Report the count of lines holding "pixels" in the records, with no other words.

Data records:
* * * * * * *
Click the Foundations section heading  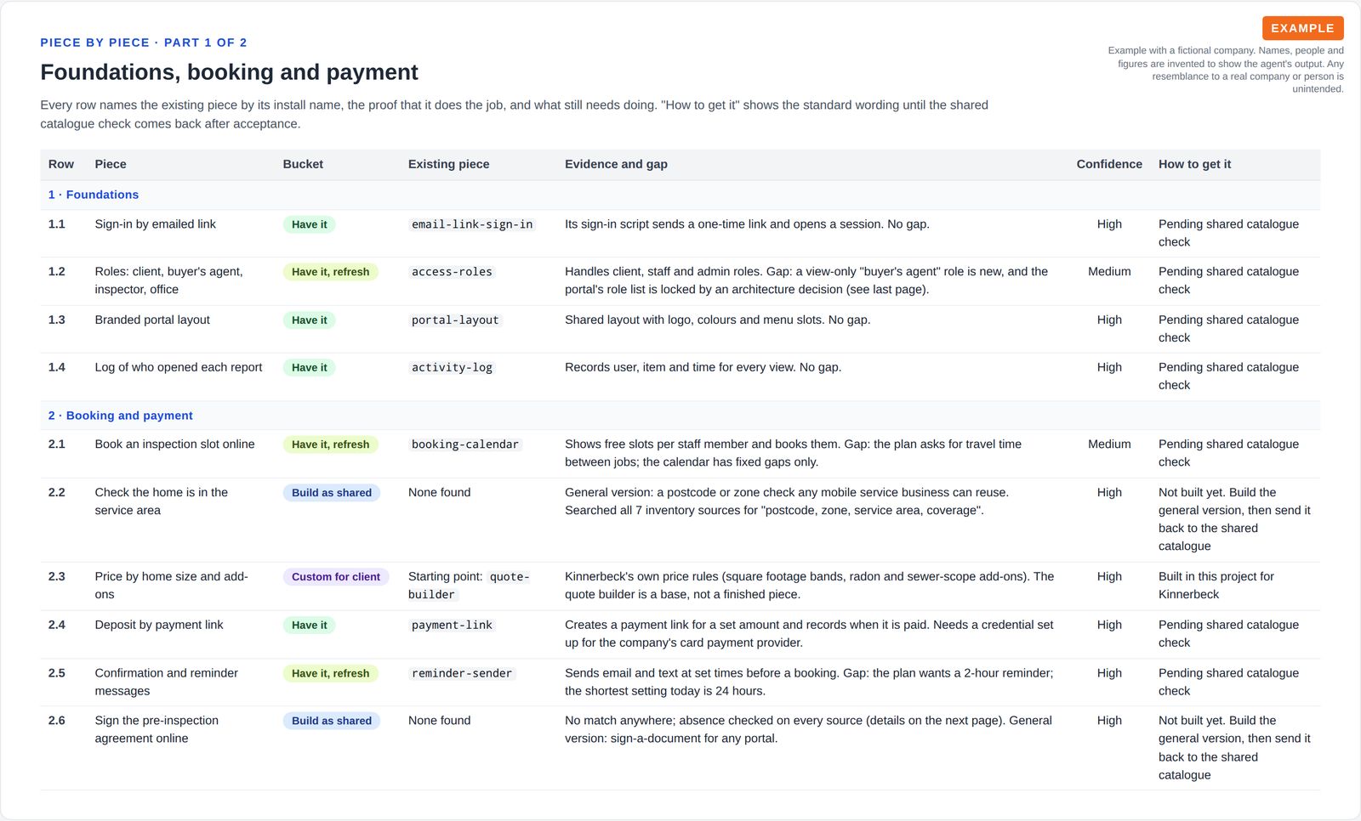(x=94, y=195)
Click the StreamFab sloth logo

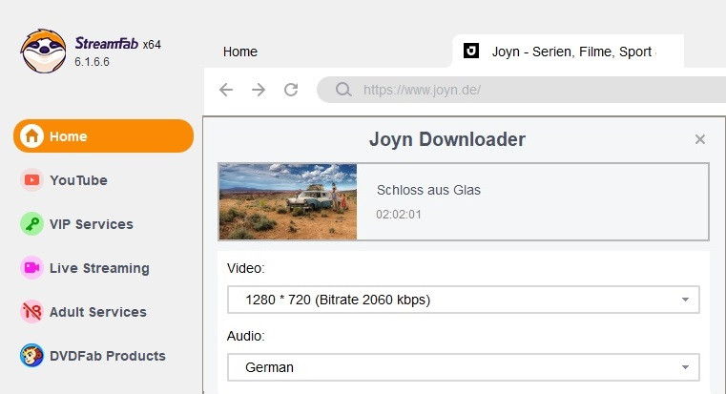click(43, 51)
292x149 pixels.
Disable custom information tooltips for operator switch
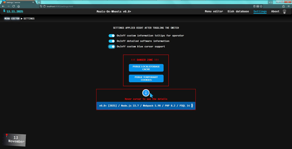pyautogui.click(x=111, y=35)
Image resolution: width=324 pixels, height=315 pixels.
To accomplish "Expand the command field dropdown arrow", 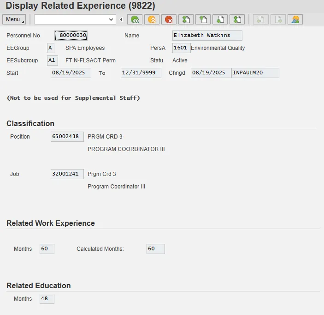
* * * * * * *
Exercise response — 2